COST TO RUN & DEPENDENCE on OpenAI
jayfalls opened this issue · comments
When watching Dave's demo of the project, a big standout were his remarks of timing out the API when just running the demo briefly, and seeing the amount of inferences that will need to be generated.
I don't think this limitation is necessary, and depending on a third party is not ideal. The limitation should rather be the amount of compute available, and getting this to run on consumer hardware would be the best.

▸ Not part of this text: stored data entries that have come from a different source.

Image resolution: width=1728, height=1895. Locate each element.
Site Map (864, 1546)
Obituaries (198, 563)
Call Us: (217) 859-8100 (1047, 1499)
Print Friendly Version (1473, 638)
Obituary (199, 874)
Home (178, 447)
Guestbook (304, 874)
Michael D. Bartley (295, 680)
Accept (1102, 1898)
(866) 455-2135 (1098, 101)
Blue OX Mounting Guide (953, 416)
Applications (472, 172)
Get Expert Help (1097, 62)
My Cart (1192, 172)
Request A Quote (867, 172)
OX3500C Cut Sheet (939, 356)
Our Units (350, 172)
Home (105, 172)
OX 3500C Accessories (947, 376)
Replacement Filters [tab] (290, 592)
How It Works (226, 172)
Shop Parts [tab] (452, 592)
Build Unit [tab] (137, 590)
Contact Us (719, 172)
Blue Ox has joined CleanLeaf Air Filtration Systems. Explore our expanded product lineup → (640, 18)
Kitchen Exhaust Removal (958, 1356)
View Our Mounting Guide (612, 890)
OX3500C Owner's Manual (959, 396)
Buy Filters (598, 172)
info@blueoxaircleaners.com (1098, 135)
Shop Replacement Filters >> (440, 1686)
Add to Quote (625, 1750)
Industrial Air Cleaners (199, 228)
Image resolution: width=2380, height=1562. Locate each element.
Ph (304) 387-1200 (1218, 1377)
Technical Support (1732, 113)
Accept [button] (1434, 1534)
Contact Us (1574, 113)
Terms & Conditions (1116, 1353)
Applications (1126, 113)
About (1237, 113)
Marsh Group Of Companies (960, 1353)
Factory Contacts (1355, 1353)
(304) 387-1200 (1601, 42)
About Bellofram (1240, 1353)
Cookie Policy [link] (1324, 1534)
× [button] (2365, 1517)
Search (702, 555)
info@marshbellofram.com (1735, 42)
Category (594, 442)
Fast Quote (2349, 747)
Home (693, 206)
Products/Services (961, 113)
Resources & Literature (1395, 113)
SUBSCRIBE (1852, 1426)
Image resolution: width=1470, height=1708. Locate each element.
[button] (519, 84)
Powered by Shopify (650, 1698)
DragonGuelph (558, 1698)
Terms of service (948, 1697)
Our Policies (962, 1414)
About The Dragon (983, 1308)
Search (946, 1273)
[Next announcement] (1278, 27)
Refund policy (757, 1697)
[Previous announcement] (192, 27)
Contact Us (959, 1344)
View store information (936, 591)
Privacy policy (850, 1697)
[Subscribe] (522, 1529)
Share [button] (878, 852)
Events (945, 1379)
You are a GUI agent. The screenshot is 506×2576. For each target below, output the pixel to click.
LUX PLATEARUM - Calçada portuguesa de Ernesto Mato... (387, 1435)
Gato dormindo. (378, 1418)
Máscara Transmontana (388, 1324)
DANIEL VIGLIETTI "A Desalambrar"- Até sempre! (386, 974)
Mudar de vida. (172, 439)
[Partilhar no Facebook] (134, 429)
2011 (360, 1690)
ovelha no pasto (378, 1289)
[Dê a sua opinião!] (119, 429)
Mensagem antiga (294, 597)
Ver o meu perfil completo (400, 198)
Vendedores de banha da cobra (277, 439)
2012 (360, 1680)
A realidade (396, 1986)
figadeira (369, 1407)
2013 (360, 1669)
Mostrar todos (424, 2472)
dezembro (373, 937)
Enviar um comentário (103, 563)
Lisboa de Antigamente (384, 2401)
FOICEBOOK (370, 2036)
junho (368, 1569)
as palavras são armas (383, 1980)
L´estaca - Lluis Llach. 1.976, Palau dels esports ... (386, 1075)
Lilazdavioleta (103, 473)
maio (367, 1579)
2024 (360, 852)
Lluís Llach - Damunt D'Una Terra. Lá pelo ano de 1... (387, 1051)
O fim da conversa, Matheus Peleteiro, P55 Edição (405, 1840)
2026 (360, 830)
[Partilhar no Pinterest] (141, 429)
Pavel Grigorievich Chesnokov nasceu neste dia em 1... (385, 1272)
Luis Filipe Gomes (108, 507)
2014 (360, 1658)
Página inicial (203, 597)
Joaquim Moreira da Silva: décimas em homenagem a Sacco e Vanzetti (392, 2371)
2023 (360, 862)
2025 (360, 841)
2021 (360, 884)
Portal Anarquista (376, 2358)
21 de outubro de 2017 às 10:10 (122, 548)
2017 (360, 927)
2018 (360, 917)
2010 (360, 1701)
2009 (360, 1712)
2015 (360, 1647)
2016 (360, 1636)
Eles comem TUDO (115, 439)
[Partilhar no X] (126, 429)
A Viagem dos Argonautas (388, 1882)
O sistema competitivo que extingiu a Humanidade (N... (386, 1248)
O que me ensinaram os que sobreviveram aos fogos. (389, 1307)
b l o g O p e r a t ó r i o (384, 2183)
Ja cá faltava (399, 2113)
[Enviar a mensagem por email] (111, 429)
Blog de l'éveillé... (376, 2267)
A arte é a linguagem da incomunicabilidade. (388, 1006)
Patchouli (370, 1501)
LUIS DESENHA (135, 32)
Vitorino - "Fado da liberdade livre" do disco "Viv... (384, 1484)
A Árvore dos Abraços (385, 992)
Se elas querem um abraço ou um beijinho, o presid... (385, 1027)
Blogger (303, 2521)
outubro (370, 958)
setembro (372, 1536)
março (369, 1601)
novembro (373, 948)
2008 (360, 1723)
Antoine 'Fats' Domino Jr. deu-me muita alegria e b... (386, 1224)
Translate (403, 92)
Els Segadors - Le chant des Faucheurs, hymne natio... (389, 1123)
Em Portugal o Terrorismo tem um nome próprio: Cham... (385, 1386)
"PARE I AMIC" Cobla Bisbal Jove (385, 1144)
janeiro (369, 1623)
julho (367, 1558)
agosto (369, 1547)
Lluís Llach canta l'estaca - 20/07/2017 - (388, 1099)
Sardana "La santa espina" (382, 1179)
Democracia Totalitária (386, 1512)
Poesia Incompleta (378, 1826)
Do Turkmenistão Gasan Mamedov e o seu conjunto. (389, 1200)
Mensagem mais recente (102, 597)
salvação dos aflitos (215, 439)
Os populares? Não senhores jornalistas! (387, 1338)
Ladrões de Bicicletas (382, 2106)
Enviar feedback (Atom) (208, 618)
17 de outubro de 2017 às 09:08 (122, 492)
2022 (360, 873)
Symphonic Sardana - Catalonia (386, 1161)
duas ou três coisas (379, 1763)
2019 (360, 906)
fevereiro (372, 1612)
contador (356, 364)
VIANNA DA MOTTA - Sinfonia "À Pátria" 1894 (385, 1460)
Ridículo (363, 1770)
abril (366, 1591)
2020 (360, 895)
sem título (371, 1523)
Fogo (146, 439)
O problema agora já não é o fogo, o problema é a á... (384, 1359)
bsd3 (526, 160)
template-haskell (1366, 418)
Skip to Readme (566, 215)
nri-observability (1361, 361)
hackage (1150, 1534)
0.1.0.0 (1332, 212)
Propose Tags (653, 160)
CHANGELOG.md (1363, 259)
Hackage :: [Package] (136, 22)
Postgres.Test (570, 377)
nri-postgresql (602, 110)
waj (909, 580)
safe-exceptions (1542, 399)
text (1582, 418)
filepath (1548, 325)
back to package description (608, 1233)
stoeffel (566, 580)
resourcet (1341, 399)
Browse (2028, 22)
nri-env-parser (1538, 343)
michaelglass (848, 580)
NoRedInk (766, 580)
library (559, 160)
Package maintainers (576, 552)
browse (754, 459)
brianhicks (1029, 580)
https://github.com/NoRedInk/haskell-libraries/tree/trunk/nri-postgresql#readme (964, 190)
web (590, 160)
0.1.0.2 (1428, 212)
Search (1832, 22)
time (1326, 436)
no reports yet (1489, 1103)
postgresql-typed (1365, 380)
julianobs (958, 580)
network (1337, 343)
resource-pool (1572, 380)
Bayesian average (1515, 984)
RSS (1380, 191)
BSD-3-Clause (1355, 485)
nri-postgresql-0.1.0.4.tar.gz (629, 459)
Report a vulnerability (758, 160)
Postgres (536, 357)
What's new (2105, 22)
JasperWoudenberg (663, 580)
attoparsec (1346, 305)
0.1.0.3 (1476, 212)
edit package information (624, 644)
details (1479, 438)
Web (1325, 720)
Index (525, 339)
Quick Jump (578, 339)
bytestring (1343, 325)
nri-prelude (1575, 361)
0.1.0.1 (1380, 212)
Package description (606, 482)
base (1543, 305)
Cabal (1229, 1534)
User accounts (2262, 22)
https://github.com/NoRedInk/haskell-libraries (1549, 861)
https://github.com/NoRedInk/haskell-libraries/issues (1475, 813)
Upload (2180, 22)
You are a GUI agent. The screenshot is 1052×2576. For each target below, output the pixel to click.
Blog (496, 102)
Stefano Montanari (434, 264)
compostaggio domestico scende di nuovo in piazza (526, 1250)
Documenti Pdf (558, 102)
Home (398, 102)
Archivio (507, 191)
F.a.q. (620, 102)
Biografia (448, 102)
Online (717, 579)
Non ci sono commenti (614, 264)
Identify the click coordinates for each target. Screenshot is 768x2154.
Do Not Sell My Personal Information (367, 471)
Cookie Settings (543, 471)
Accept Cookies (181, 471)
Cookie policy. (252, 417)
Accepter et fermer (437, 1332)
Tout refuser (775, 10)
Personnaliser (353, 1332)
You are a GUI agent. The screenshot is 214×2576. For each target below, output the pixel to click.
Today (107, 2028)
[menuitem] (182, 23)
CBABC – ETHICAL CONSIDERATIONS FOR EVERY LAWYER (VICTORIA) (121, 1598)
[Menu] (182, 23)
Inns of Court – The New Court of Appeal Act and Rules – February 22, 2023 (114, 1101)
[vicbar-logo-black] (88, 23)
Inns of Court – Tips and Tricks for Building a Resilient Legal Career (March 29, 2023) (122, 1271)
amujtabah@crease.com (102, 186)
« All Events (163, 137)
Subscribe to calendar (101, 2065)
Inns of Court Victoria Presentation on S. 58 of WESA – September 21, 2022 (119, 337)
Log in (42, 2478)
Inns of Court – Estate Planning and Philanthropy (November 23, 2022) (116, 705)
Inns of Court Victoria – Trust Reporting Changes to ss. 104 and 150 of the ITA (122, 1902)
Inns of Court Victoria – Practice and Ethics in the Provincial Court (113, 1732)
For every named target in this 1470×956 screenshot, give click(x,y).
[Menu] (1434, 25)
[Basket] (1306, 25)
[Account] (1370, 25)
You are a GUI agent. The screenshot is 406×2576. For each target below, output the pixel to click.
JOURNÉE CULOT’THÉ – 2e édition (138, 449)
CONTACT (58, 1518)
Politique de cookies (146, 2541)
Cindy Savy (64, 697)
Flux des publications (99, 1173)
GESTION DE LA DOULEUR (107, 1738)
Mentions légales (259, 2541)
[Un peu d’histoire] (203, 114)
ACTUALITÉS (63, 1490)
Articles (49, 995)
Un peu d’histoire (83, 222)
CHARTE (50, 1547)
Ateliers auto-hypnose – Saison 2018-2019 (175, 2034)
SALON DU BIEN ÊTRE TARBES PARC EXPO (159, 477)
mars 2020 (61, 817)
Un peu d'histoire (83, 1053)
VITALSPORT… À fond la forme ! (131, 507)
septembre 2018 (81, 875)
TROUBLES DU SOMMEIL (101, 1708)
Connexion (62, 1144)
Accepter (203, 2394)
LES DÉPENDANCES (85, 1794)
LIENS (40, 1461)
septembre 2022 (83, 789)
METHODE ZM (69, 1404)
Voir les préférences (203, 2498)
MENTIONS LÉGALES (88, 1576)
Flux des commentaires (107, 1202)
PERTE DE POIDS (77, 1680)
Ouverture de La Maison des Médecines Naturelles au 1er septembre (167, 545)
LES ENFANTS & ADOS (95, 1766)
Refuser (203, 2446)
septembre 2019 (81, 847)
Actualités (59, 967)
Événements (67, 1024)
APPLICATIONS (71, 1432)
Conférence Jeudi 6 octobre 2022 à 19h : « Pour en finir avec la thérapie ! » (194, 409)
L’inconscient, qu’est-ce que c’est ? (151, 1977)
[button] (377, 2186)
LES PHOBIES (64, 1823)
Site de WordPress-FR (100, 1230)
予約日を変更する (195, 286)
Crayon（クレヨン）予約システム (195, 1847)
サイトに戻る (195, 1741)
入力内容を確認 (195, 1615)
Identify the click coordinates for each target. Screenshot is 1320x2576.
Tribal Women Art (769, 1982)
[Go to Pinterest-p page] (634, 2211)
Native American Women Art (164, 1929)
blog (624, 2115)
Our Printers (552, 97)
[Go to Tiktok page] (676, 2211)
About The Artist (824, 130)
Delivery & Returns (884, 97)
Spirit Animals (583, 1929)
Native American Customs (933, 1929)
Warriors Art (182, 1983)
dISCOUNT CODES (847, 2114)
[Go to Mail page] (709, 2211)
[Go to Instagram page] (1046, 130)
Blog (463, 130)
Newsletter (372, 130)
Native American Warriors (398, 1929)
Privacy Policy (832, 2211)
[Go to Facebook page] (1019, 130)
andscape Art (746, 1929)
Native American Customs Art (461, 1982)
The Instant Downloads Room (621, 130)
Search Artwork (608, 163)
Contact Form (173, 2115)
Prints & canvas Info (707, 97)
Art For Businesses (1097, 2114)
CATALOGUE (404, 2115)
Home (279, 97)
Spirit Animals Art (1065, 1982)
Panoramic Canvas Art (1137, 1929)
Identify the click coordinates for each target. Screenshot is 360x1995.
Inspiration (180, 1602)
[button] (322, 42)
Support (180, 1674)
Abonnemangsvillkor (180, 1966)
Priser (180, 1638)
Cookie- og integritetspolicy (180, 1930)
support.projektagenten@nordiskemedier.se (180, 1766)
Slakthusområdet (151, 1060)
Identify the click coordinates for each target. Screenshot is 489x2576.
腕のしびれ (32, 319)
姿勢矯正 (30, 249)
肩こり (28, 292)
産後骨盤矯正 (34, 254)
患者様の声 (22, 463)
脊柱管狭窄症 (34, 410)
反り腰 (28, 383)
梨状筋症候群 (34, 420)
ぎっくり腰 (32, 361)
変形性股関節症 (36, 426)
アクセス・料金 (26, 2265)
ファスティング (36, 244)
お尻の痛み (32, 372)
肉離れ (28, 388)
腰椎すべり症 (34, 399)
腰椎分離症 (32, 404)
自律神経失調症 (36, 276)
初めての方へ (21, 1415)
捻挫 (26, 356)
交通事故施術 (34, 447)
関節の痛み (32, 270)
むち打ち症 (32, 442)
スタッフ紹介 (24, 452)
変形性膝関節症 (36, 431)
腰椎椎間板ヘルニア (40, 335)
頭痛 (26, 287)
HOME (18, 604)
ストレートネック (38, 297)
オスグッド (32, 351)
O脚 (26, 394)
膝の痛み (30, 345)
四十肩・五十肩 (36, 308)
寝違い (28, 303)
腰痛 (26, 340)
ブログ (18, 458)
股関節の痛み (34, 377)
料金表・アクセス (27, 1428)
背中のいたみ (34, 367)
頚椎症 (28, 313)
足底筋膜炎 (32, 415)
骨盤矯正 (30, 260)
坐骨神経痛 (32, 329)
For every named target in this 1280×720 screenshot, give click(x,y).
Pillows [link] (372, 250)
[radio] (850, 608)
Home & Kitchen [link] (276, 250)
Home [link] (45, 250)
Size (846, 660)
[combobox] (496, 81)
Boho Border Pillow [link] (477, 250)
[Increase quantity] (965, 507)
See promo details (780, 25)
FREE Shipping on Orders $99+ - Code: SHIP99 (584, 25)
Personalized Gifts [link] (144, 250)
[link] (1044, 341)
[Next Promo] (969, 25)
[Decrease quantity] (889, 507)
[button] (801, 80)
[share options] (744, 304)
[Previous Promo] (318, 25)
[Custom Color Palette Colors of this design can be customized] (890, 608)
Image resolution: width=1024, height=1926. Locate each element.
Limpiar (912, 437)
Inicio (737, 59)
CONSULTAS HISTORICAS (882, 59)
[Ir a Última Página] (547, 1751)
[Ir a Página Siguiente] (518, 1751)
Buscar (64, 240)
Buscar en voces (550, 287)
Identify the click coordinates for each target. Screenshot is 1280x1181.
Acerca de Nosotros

As such, I suggest using the dolphin-2.1-mistral-7b model.
Specifically a quantised version that can run with a maximum ram requirement of only 7.63 GB and a download size of only 5.13gb.
Using the llama-cpp-python bindings, which meets the project requirements of only being in python.
There are benefits to doing it this way:
- No dependence on a third party for the LLM (THE MOST ESSENTIAL COMPONENT)
- No cost besides the electricity bill, and obviously upfront hardware cost
And benefits to this model specifically
- Higher benchmark performance than LLama 70B
- Apache 2.0, meaning commercially viable
- Completely uncensored, which gives it higher performance and higher compliance to the system and user prompts
- Small model, which means higher performance and lower memory requirements
- Quantised model, which means it can run with a maximum ram requirement of 7.63 GB
- GGUF format, which has massive support for many different bindings, with CPU/GPU or CPU&GPU support
This is just a suggestion, and this model will become outdated within the week.
But I think that this is truly the right way to go.
This does not belong here. Please move it to the Discussions tab.